START2 Example datafiles
MLST Schemes
START2 uses a XML file format to describe its MLST schemes. The file contains details of the loci that are used to define the scheme - name, ORF, standard length, file location (can be local or a network/web address), along with the location of the profile definition file (again, this can be local or a web address). This file can be generated using the 'Define -> MLST scheme' dialog, where it can also be imported or exported. It can also be imported and exported from the 'File' menu.
It's generally not necessary to fill in details of the standard length or ORF as these are determined automatically when either the sequences are first loaded or when an analysis is performed that requires the ORF to be known. The program will handle either forward (1-3) or reverse (4-6) reading frames. There is no limit to the number of schemes that can be defined in one file.
- schemes.xml - sample schemes file containing details of the Neisseria and Campylobacter MLST schemes.
Profile definitions
The profile definitions file is optional. This is a tab-delimited text file containing the ST/allelic profile definitions.

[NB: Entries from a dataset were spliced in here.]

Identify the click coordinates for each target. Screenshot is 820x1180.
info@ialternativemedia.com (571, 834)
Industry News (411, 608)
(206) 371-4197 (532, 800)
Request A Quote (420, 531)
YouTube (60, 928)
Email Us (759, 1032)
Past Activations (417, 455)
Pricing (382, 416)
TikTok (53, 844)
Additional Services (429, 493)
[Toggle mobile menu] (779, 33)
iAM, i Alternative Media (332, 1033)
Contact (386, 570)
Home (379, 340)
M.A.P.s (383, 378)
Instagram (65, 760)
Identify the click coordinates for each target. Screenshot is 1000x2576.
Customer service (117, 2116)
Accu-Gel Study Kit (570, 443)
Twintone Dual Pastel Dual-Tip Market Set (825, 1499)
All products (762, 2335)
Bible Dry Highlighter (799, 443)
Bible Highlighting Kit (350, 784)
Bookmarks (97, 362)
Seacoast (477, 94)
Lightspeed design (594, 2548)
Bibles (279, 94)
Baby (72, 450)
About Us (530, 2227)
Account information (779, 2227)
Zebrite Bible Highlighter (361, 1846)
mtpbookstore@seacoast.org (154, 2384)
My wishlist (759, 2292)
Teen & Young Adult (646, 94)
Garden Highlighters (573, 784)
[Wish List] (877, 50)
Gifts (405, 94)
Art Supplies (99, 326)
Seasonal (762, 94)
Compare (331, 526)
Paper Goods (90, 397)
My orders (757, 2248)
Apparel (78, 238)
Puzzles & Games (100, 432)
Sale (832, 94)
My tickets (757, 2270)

It's possible to define a web address in the MLST schemes so that this can be always up to date and in sync with the web databases. Loading this file automatically creates a dataset containing a single representative of each ST. Additionally, if you enter another dataset for the same species, the autofill option allows you to fill in gaps in your profiles if they are defined in this definition file, i.e. if a record has a ST entry but not a full profile, the profile can be added for you, or alternatively a ST value can be automatically filled in for a valid profile.
The file should have a header line containing 'ST' and the loci names. Underscores in the loci names are ignored. Columns that do not form part of the defined MLST scheme are ignored.
- neisseria.txt - Neisseria profile definitions. Up-to-date definition files for all MLST schemes hosted on pubmlst.org can be found at http://pubmlst.org/data/.
Allele sequences
Allele sequence files should be in standard FASTA format. These must be aligned and be of equal length, although gaps are allowed. Unlike the old version of START, the program reads the sequence names from the FASTA file so they do not need to be ordered sequentially. To determine the sequence allele number, the program removes the name of the locus then reads digits backwards from the end until it encounters a non-digit character, e.g. abcZ-10, abcZ10, ANYSTRING_10 will all be recognised as allele 10, but if a locus has a digit in the name, e.g. ICL1 then ICL110 or ICL1-10 will be recognised as allele 10.
- abcZ.tfa - Neisseria abcZ alleles file. Up-to-date allele files for all MLST schemes hosted on pubmlst.org can be found at http://pubmlst.org/data/.
Unlike the old version of START, analyses that only require single-locus data can be performed by loading a single sequence file without defining a dataset.
Datasets
The dataset file is a tab-delimited text file containing the allelic profile and/or ST definition along with an isolate or record identifier. The file should contain a header line containing the identifier, the loci names, and optionally, 'ST'. The identifier column can be called either 'id', 'strain', or 'isolate'. Underscores in the loci names are ignored. Other columns that do not form part of the defined MLST scheme are ignored. Incomplete profiles can be loaded.
- dataset.txt - Sample isolate dataset containing profiles for 156 Neisseria isolates.